None of us can claim absolute ownership over the goods of the earth – God gave us his creation to share. We are grateful to Pope Francis for giving us this encyclical to further explore our responsibilities toward the common good of our local communities, our country and our global neighbors.

Our Holy Father speaks to us as a pastor offering moral guidance, not a set of policy proposals. Touching on the themes of human ecology, care for creation, climate change, the throwaway culture and the call to build a culture of solidarity and encounter, he voices a concern that we are losing the attitude of wonder, contemplation and listening to creation (cf. 225). The encyclical also provides us the opportunity to examine our lifestyle to see what we can do to live in right relationship with God and with the natural world.

The Pope returns again in Chapter 6 to one of his recurring themes, our “throwaway culture.” Here he calls on all of us to resist this mentality in action by taking small steps towards simpler fuller lives. His hope is that we would arrive at a new “awareness of our common origin, our mutual belonging and of a future to be shared with everyone.”
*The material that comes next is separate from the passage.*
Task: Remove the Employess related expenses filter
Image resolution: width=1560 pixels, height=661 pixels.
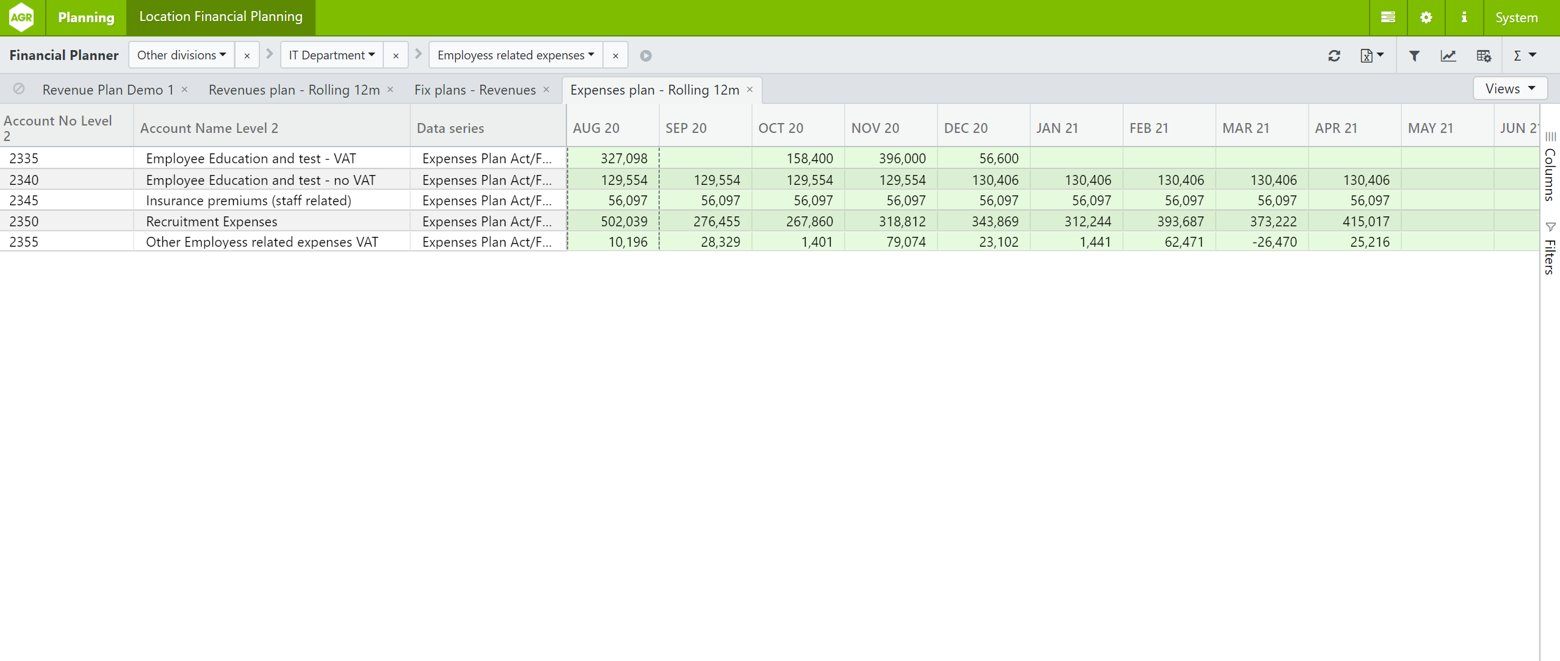Action: click(615, 56)
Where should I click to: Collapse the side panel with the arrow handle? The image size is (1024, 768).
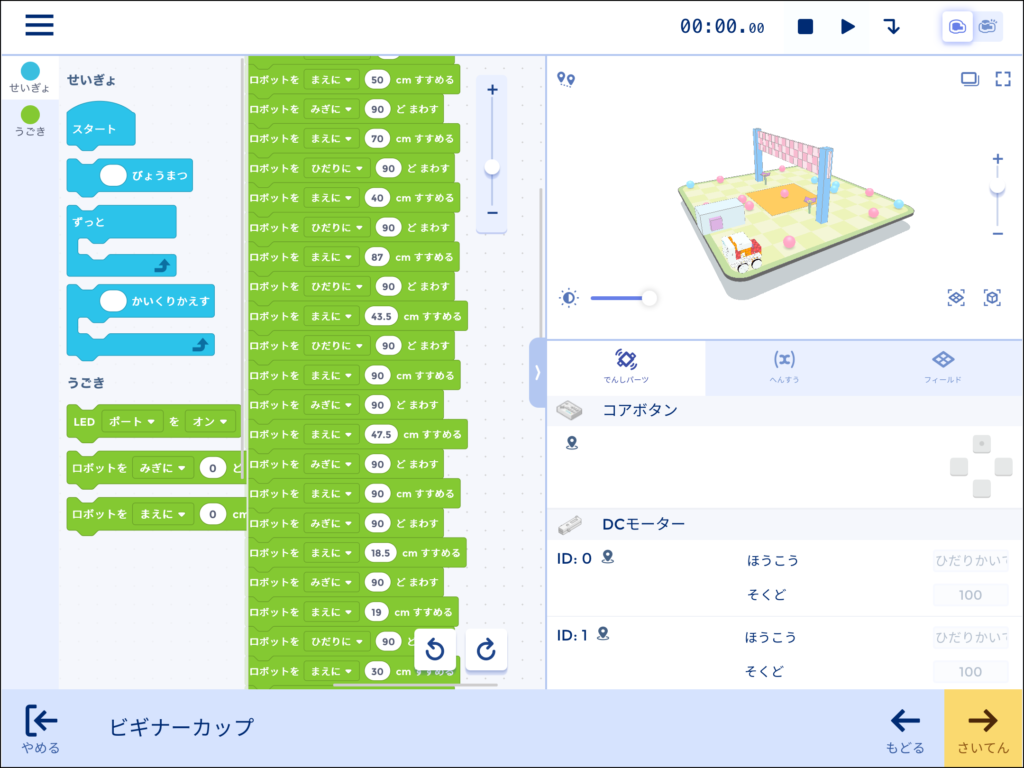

Three principles stand out as deserving special attention as the letter examines the Church’s role in economic, scientific, cultural and political arenas. The first principle is the dignity of the human person whose inherent worth and immortal destiny is the very rational for environmental action. The second is an emphasis on the moral imperative to protect the natural order. And the third is the recognition that protecting the environment need not compromise legitimate economic progress.

In Laudato Si, Pope Francis is gently calling us to consider these moral teachings prayerfully, thoughtfully and humbly. He is challenging us to rethink how we treat the resources God has entrusted to us. For example, he has spoken often about the food we waste as food stolen from the table of the poor.

Rather than feeling overwhelmed by the enormity of some of our biggest ecological challenges, Pope Francis tells us that we can take some small steps that will help our children and grandchildren enjoy clean air and water. In little ways, we can leave the world a better place than we found it. Our Holy Father is asking that we orient our hearts to others, and renew our commitment to the practice of solidarity and interdependence.

In seeking to apply the lessons of this teaching to our own lives, it is Christ himself who is our teacher. Jesus taught us that we should not selfishly seek earthly treasures (Matt. 6:19). When we share property generously, show special solicitude for the poor and afflicted, and seek to structure our human life in harmony with God’s gift and design of creation, we see the kingdom of God beginning to appear in our midst. Thus we can also claim that as we respect and care for creation as well as for one another we actually do carry out our religious imperative to help manifest God at work in all of us – realizing his kingdom in our world.